Была уже половина двенадцатого — Володька выходил из себя. Он проклинал прораба, словно тот был его самым заклятым врагом. А вчера мы сидели у этого прораба в саду, возле красивых душистых роз, пили вино и ели вкусный борщ домашнего приготовления. Жена прораба срезала нам несколько роз, и мы подарили их в тот же вечер этим двум девушкам. Девушки и сегодня были с розами. Они теребили цветы, нюхали их. Им тоже было скучно ждать. И это, наверное, действовало на Володьку всего сильнее.
— Ничего, ничего! — возмущался он. — Я еще проучу его!
— А что ты с ним сделаешь? — спросил я. — На шашлык пустишь?
— Я ему пострашней шашлыка придумаю. Он у меня и так на крючке: у него был несчастный случай со смертельным исходом, он еще под следствием — и моя гирька на чаше весов… понял?!
— Брось ты! — сказал я. — Он такой хороший дядька, так встретил…

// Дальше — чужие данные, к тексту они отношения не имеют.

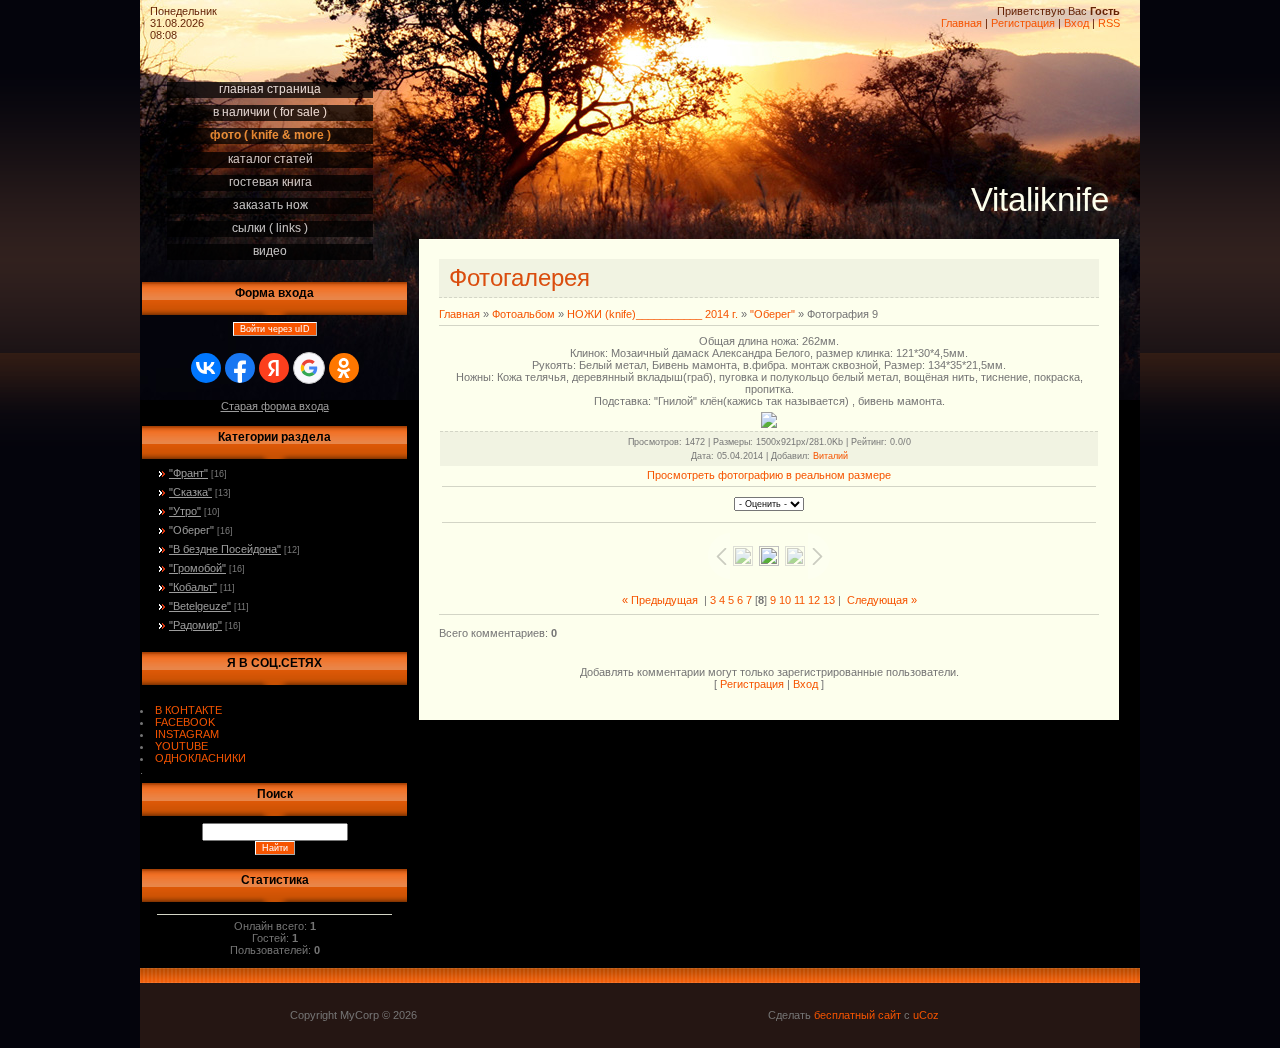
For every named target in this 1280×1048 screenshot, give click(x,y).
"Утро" (185, 511)
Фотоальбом (523, 314)
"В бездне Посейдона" (225, 549)
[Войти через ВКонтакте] (206, 368)
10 (785, 600)
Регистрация (1023, 23)
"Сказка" (190, 492)
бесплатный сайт (857, 1015)
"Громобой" (197, 568)
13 (829, 600)
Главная (961, 23)
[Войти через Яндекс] (274, 368)
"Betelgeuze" (200, 606)
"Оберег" (191, 530)
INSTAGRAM (187, 734)
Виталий (830, 456)
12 (814, 600)
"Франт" (188, 473)
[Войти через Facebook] (240, 368)
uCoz (926, 1015)
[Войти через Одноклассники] (344, 368)
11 (799, 600)
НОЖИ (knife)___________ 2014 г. (652, 314)
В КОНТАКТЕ (188, 710)
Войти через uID (275, 329)
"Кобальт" (193, 587)
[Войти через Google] (309, 368)
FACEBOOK (185, 722)
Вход (1076, 23)
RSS (1109, 23)
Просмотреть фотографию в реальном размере (769, 475)
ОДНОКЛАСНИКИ (200, 758)
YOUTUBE (181, 746)
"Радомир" (195, 625)
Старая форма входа (275, 406)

— А ты думаешь, он так вот и полюбил тебя с первого взгляда и потому в лепешку разбивается?
— Зачем?.. И ко мне бы приехали…
— На черта ты ему нужен! Если бы они передо мной не трепыхались, стали бы они нянчиться с тобой!
— То есть как это? — переспросил я, почувствовав вдруг, как похолодело в груди.
— А так, — ответил он.
Я сухо сглотнул, потер лоб. Выходило, что и эти махасы, и попойки в ущельях, и встречи — все вокруг было насквозь фальшивым, грязным. Люди пели со мной песни, веселились только потому, что были у него на крючке. Все переворачивалось в моем сознании. И что-то поправить, изменить было уже невозможно.
Я выхватил из кармана деньги, всю наличность, и швырнул ему.
— Забери! Они принадлежат тебе, я фактически жил за твой счет.
— Что ты, что ты!.. — пробормотал он. — Ты меня неправильно понял…
— Нет, правильно! — ответил я.
И я в тот же день уехал, благо, что билет у меня был куплен загодя, еще дома, с открытой датой…
Я возвращался домой совершенно подавленный, уничтоженный. Знал, что теперь всю жизнь, когда бы ни вспоминал о Средней Азии, меня будет охватывать стыд. Мне все представлялось, как нехорошо, гадко думают обо мне все те люди, с которыми встречался я там, и как я был обременителен для них, постыл, а они шутили, смеялись, забавляли меня. Может, кто-то из них относился ко мне искренне, от души, но теперь все рисовалось мне в самых черных тонах. Я чувствовал себя последним подлецом на свете. И больше всего в это время жалел, что не остался до конца со змееловами. Там было все на виду, там со мной не церемонились. Я был тем, кем был. И тогда бы, возвращаясь, пусть уставший, пусть изодравшийся и голодный, наученный злыми окриками, я все-таки бы осознавал себя человеком…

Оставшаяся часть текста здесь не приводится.